My best friend is an ESFJ. And as much as INTPs are seen as alienated I think we bonded over her also feeling that way. Of course it's less apparent because she does tend, publicly, to always wear a smile. She's accommodating with outsiders. Because she is so traditional is a field (art) where hipsters dominate she feels like an outcast. Even in broader society her being more interested in traditonal homemaking and religion leaves her feeling misunderstood. She often express frustration about not seeing the "real" version of a person. It's very much the idea that their is a public and private face. She's very funny and also good from overly introverted ruminating types (INFP husband and me) because she draws put attention back to the outside world and practical matters. She can be more abstract but she doesn't enjoy it, and general stays out of heat discussions about things that we can't change or have no practical application. This can also be frustrating though because she does hve the tendency to exaggerate her personality. That is in retaliation to people she disagrees with, rather than finding middle ground, she will go even more to the extreme of her side even if her true opinions are more
Moderate. So if she is pulled into abstract discussions (or even pragmati ones) shell often say outlandishly dogmatic and dismissive things.

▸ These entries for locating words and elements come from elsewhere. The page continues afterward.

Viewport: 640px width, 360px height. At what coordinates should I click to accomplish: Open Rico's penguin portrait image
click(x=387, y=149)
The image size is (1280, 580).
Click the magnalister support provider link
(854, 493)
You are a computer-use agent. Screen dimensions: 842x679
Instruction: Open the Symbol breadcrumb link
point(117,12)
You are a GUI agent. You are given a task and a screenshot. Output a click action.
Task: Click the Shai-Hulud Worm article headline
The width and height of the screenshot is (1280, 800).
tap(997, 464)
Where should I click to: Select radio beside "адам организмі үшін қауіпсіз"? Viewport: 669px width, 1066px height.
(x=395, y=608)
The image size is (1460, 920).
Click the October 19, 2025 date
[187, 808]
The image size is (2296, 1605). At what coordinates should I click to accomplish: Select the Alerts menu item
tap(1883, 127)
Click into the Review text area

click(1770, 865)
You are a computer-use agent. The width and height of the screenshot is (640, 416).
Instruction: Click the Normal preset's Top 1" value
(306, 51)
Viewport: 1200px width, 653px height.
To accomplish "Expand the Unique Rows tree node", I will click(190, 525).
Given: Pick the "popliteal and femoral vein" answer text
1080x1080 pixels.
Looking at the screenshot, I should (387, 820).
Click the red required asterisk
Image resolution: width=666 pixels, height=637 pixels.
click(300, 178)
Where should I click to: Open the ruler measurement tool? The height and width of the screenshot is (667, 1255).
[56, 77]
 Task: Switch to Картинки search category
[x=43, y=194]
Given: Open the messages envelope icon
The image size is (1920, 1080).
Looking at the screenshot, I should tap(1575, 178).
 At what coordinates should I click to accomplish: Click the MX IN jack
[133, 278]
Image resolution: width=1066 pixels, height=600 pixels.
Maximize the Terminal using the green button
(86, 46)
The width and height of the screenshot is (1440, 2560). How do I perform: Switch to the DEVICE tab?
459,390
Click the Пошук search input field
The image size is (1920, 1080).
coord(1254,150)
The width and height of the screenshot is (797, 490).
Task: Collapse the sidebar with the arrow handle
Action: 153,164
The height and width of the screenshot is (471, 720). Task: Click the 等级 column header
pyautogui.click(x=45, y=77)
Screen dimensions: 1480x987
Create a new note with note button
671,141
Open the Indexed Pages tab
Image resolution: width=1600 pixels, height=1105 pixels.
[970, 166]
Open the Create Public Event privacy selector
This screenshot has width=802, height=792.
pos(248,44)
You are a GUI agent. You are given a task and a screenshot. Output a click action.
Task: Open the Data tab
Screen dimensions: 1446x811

Also in private while she is more fun and interesting and complex she is also more
Controlling. She has a great tendency to see things as a power struggle, good vs evil. She tries to do the right things, which is generally the traditional things, and wants the people in her life to do the same. She'll say stuff like "now that I married" or "now that I'm an adult I have to do XYZ". Very tight ideas about what is appropriate. But generally her standards are higher for herself than anyone else and she doesn't expect people to do what she is unwilling too. But that can be horrifying to moral NTs or any NFs because she "gets" just doing things for the money, stealing, and general fraud if it gets you ahead. In one of her more exaggerate and hyper pragmatic moods she said if she didn't beilieve in god she would care about morality. Also I think she has weak ti and a disinterest in developing it, so while she does have logic for why she beilieved what she beilieved she is incapable of playing devils advocate or even entertaining other perspectives. I guess in a way we share the belief in absolute truth but her support of is very much sort an emotional forceful belief. He can prove it but he knows it.
All and all I lover her very much. I think people to often see her standards for herself as her standard for the world and feel judged and get offended. In her case specifically because she has the smiling face people don't know how to say "no" to her and get resentful. She is bossy but does it so subtlety that you can't just say "stop being bossy". I found that being direct is best though. Because she doesn't compromise any attempt you Make to compromise leads to a long drawn out bleeding where she gets her way, and is never forceful but you feel forced. You have just cut it off at the start and generally then she'll back
And also she geniunely does care. I read this about ENFJ but it think it's true of her too: she is putting on a face, a display, hiding things but it's not because she's fake. It's because she genuinely wants people to be comfortable And happy.